Advertisement
Masih sering daya bayang kita terjebak pada hutan, sungai, lautan setiap mendengar kalimat “lingkungan hidup”. Kita lupa bahwa apa yang ada di lingkungan kita ada manusia, kendaraan, gedung2, rumah yang tak kalah pentingnya untuk mendapat perhatian karena semua itu menyentuh kelangsungan hidup manusia. Hal itu kusadari ketika teater keliling diskusi dengan para pakar lingkungan tahun 1980 di Jakarta. Kami menjadi tertarik pada kegiatan untuk mendukung usaha merawat, mengembangkan kegiatan yang peduli dan berbagi terhadap lingkungan. Tentu karena kami adalah kelompok teater maka yang kami lakukan melalui rumah kami yakni panggung teater.
• • •
Deskripsi Tugas: Lanjutkan artikel di atas tentang teater dan lingkungan hidup dari bagian terakhirnya. Materi di bawah ini tidak berhubungan dengan artikel tersebut.

Data yang Ditampilkan:
• • •
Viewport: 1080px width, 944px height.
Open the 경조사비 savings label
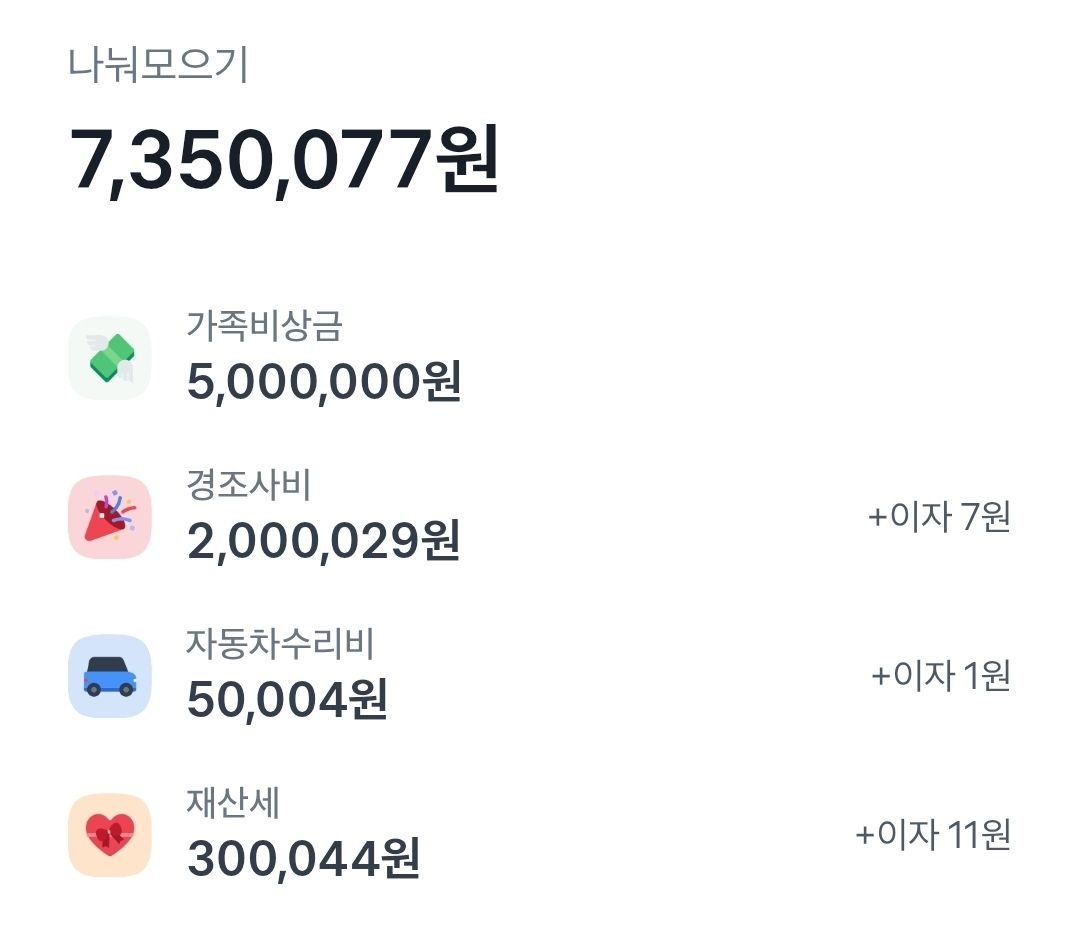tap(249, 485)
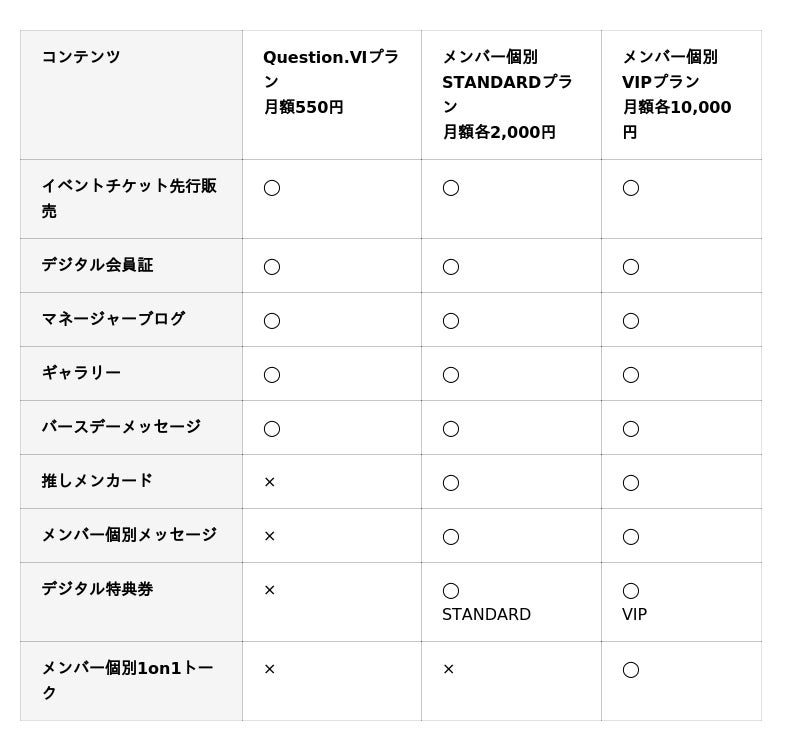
• • •
Hasil Tugas:
Seruan kami di tiap2 pertunjukkan yang dilakukan di seluruh Indonesia bahkan ke negeri jiran adalah peduli dan berbagi serta membangun tanpa merusak lingkungan. Kami menekankan tentang membangun karena pada tahun itu dimana-mana sedang semarak melakukan pembangunan fisik untuk memenuhi kebutuhan perkantoran, pabrik, perumahan sehingga terlupakan daerah hijau yang harus dipertahankan. Kota berubah menjadi hutan beton dan sawah tergusur menjadi komplek perumahan dan pabrik. Namun kami merasakan bahwa seruan lewat panggung sepertinya kurang mendapat perhatian. Memang terlihat anggukan penonton terutama para pemegang kekuasaan di daerah2 yang setelah pulang kerumah maka esok hari pembangunan terus berjalan.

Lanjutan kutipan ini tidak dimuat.